**WHAT TO PRODUCE:** Reproduce the entries shown below only from the line with "Enable the 回分类型 switch for user a0004" down to the line with "Click the left", keeping both end lines and copying each one exactly.
════
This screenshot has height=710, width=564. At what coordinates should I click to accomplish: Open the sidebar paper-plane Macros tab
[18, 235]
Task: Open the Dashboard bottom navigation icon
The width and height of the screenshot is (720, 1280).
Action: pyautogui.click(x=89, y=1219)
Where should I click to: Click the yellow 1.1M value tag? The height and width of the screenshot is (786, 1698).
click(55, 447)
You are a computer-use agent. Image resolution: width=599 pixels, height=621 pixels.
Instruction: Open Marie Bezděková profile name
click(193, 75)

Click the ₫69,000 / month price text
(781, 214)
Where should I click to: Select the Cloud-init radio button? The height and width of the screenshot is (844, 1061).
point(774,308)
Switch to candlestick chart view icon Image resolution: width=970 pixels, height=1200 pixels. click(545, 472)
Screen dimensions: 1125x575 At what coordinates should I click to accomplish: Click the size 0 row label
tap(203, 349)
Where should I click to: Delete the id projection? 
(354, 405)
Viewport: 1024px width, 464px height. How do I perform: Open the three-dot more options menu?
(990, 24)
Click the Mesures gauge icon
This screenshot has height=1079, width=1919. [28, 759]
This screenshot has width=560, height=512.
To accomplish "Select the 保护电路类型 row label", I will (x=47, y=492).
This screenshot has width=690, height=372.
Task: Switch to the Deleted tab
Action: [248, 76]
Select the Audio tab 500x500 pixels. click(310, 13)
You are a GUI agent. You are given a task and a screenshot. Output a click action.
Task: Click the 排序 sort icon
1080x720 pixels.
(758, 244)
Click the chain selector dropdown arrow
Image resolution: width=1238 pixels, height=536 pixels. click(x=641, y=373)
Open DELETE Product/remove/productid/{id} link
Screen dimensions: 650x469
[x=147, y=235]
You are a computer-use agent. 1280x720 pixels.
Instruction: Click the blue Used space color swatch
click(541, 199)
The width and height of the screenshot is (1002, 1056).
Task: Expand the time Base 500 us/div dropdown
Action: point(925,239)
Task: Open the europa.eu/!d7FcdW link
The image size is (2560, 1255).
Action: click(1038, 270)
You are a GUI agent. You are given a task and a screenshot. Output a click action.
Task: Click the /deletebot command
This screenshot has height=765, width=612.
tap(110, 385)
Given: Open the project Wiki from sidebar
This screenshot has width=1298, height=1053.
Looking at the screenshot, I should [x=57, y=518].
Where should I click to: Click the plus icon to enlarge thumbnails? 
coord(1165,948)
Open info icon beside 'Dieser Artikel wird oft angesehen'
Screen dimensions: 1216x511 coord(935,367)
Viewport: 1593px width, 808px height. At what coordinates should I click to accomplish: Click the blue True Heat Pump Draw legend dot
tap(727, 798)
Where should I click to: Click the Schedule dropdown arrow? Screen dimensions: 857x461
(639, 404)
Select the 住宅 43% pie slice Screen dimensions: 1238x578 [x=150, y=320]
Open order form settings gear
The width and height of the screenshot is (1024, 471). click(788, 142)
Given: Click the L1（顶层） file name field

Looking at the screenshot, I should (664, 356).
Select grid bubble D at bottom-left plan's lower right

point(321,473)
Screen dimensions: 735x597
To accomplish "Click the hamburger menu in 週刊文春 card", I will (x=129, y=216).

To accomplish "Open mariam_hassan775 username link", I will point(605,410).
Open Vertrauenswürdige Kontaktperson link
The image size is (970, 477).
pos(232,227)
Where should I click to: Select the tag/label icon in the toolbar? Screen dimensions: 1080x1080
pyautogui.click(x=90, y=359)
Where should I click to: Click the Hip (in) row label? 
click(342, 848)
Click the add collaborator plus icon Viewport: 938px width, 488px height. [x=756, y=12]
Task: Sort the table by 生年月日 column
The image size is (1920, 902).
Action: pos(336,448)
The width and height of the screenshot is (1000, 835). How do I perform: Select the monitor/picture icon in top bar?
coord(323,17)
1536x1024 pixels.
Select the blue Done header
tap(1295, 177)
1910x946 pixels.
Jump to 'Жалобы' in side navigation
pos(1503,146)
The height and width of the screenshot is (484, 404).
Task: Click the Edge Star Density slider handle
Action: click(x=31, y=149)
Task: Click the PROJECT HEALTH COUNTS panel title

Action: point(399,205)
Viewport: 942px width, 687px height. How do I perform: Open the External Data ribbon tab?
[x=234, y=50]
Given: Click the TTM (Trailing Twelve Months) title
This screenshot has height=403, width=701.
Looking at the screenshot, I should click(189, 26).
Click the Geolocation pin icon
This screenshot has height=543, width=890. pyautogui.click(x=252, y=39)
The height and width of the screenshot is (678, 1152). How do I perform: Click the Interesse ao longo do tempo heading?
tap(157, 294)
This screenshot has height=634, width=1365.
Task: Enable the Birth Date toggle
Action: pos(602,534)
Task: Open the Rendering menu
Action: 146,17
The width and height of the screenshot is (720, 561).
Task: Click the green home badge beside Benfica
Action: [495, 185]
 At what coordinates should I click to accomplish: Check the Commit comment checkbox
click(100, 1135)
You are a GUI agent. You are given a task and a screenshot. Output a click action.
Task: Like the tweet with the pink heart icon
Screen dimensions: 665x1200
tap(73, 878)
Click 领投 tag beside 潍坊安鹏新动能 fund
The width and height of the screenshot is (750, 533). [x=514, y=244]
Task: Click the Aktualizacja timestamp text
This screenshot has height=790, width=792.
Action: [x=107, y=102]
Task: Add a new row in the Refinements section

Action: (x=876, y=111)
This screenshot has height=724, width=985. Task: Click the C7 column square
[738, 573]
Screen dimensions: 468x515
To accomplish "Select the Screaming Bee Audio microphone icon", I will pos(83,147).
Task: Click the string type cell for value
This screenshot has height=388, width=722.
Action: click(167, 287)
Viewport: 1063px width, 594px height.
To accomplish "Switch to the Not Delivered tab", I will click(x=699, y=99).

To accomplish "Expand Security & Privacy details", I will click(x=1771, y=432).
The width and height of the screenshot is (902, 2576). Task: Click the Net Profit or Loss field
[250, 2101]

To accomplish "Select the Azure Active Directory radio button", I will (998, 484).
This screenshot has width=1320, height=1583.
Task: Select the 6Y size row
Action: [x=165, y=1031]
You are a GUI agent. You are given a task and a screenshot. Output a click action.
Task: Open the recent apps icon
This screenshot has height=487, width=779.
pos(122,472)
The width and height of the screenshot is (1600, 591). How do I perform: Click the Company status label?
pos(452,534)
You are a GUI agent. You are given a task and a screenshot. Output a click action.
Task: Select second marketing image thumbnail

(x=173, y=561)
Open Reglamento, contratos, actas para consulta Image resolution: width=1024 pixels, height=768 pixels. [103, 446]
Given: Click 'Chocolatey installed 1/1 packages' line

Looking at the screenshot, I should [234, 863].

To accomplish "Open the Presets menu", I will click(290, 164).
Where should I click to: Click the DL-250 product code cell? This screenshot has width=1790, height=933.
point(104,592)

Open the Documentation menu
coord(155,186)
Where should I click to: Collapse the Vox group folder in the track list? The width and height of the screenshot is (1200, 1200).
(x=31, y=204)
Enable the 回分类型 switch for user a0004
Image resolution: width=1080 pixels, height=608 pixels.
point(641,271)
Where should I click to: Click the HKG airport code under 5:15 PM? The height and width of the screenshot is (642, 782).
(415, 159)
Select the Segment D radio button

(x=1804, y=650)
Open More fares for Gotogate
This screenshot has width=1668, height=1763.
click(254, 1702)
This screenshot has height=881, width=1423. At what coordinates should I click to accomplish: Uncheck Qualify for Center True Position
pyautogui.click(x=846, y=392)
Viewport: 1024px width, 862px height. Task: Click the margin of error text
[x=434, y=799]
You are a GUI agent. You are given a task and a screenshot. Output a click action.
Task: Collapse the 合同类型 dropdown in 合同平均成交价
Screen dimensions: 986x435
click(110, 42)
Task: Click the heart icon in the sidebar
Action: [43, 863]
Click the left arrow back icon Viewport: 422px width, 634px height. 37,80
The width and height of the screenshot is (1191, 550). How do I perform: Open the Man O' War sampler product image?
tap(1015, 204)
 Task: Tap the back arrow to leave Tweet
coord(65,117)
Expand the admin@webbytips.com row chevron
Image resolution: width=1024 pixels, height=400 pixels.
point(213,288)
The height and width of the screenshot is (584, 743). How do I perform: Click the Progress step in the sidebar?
════
**ANSWER BELOW:**
Enable the 回分类型 switch for user a0004
Image resolution: width=1080 pixels, height=608 pixels.
point(641,271)
Where should I click to: Click the HKG airport code under 5:15 PM? The height and width of the screenshot is (642, 782).
(415, 159)
Select the Segment D radio button

(x=1804, y=650)
Open More fares for Gotogate
This screenshot has width=1668, height=1763.
click(254, 1702)
This screenshot has height=881, width=1423. At what coordinates should I click to accomplish: Uncheck Qualify for Center True Position
pyautogui.click(x=846, y=392)
Viewport: 1024px width, 862px height. Task: Click the margin of error text
[x=434, y=799]
You are a GUI agent. You are given a task and a screenshot. Output a click action.
Task: Collapse the 合同类型 dropdown in 合同平均成交价
Screen dimensions: 986x435
click(110, 42)
Task: Click the heart icon in the sidebar
Action: [43, 863]
Click the left arrow back icon Viewport: 422px width, 634px height. 37,80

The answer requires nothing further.